[[ THE INPUT open ]]

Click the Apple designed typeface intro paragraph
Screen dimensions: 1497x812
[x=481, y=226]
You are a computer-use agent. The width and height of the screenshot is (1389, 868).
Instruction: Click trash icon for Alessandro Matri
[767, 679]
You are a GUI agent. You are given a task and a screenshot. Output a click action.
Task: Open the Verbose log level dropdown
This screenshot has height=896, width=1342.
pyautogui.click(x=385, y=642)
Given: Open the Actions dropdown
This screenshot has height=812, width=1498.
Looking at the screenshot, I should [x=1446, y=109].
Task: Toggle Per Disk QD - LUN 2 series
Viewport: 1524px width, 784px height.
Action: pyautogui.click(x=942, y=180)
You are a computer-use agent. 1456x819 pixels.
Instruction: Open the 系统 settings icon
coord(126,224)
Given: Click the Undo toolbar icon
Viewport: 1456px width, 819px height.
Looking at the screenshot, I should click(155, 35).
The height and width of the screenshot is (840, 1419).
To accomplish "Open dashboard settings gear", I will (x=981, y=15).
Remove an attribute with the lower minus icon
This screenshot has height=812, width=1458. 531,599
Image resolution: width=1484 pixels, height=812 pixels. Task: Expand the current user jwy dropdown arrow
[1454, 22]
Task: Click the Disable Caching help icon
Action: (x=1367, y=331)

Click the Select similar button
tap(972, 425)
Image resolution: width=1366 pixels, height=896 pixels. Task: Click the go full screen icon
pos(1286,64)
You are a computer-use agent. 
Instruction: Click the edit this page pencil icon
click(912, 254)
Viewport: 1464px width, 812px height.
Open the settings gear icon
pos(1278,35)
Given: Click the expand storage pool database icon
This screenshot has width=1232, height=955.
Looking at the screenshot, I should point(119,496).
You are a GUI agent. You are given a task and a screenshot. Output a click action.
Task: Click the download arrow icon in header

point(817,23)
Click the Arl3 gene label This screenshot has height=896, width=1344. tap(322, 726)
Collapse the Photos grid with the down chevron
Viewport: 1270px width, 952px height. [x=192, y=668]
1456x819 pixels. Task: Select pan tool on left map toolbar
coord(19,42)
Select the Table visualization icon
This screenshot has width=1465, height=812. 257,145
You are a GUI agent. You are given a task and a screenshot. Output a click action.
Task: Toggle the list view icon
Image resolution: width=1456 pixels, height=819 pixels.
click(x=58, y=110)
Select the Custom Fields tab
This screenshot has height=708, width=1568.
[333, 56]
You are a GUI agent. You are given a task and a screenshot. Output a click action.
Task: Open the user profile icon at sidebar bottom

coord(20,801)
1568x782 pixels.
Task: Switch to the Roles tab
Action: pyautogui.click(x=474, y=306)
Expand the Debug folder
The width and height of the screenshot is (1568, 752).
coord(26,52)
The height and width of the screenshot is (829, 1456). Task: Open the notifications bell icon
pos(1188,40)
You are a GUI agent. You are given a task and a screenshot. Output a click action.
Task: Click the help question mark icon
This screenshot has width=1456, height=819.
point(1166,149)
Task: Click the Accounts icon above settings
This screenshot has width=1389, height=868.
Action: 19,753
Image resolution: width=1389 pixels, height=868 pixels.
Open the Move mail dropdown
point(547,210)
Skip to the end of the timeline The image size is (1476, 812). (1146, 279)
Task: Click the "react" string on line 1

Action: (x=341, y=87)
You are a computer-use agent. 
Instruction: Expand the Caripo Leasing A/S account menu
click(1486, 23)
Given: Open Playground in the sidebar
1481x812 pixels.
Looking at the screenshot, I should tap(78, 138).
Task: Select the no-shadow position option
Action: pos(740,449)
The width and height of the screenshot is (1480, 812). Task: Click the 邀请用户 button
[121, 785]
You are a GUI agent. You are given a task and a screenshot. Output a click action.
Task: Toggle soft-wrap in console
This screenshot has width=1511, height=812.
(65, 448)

[[ THE INPUT closed ]]

The entries shown above must be reproduced in full, exactly as written.

* _ANSWER TO THE EXERCISE_
Click the Apple designed typeface intro paragraph
Screen dimensions: 1497x812
[x=481, y=226]
You are a computer-use agent. The width and height of the screenshot is (1389, 868).
Instruction: Click trash icon for Alessandro Matri
[767, 679]
You are a GUI agent. You are given a task and a screenshot. Output a click action.
Task: Open the Verbose log level dropdown
This screenshot has height=896, width=1342.
pyautogui.click(x=385, y=642)
Given: Open the Actions dropdown
This screenshot has height=812, width=1498.
Looking at the screenshot, I should [x=1446, y=109].
Task: Toggle Per Disk QD - LUN 2 series
Viewport: 1524px width, 784px height.
Action: pyautogui.click(x=942, y=180)
You are a computer-use agent. 1456x819 pixels.
Instruction: Open the 系统 settings icon
coord(126,224)
Given: Click the Undo toolbar icon
Viewport: 1456px width, 819px height.
Looking at the screenshot, I should click(155, 35).
The height and width of the screenshot is (840, 1419).
To accomplish "Open dashboard settings gear", I will (x=981, y=15).
Remove an attribute with the lower minus icon
This screenshot has height=812, width=1458. 531,599
Image resolution: width=1484 pixels, height=812 pixels. Task: Expand the current user jwy dropdown arrow
[1454, 22]
Task: Click the Disable Caching help icon
Action: (x=1367, y=331)

Click the Select similar button
tap(972, 425)
Image resolution: width=1366 pixels, height=896 pixels. Task: Click the go full screen icon
pos(1286,64)
You are a computer-use agent. 
Instruction: Click the edit this page pencil icon
click(912, 254)
Viewport: 1464px width, 812px height.
Open the settings gear icon
pos(1278,35)
Given: Click the expand storage pool database icon
This screenshot has width=1232, height=955.
Looking at the screenshot, I should point(119,496).
You are a GUI agent. You are given a task and a screenshot. Output a click action.
Task: Click the download arrow icon in header

point(817,23)
Click the Arl3 gene label This screenshot has height=896, width=1344. tap(322, 726)
Collapse the Photos grid with the down chevron
Viewport: 1270px width, 952px height. [x=192, y=668]
1456x819 pixels. Task: Select pan tool on left map toolbar
coord(19,42)
Select the Table visualization icon
This screenshot has width=1465, height=812. 257,145
You are a GUI agent. You are given a task and a screenshot. Output a click action.
Task: Toggle the list view icon
Image resolution: width=1456 pixels, height=819 pixels.
click(x=58, y=110)
Select the Custom Fields tab
This screenshot has height=708, width=1568.
[333, 56]
You are a GUI agent. You are given a task and a screenshot. Output a click action.
Task: Open the user profile icon at sidebar bottom

coord(20,801)
1568x782 pixels.
Task: Switch to the Roles tab
Action: pyautogui.click(x=474, y=306)
Expand the Debug folder
The width and height of the screenshot is (1568, 752).
coord(26,52)
The height and width of the screenshot is (829, 1456). Task: Open the notifications bell icon
pos(1188,40)
You are a GUI agent. You are given a task and a screenshot. Output a click action.
Task: Click the help question mark icon
This screenshot has width=1456, height=819.
point(1166,149)
Task: Click the Accounts icon above settings
This screenshot has width=1389, height=868.
Action: 19,753
Image resolution: width=1389 pixels, height=868 pixels.
Open the Move mail dropdown
point(547,210)
Skip to the end of the timeline The image size is (1476, 812). (1146, 279)
Task: Click the "react" string on line 1

Action: (x=341, y=87)
You are a computer-use agent. 
Instruction: Expand the Caripo Leasing A/S account menu
click(1486, 23)
Given: Open Playground in the sidebar
1481x812 pixels.
Looking at the screenshot, I should tap(78, 138).
Task: Select the no-shadow position option
Action: pos(740,449)
The width and height of the screenshot is (1480, 812). Task: Click the 邀请用户 button
[121, 785]
You are a GUI agent. You are given a task and a screenshot. Output a click action.
Task: Toggle soft-wrap in console
This screenshot has width=1511, height=812.
(65, 448)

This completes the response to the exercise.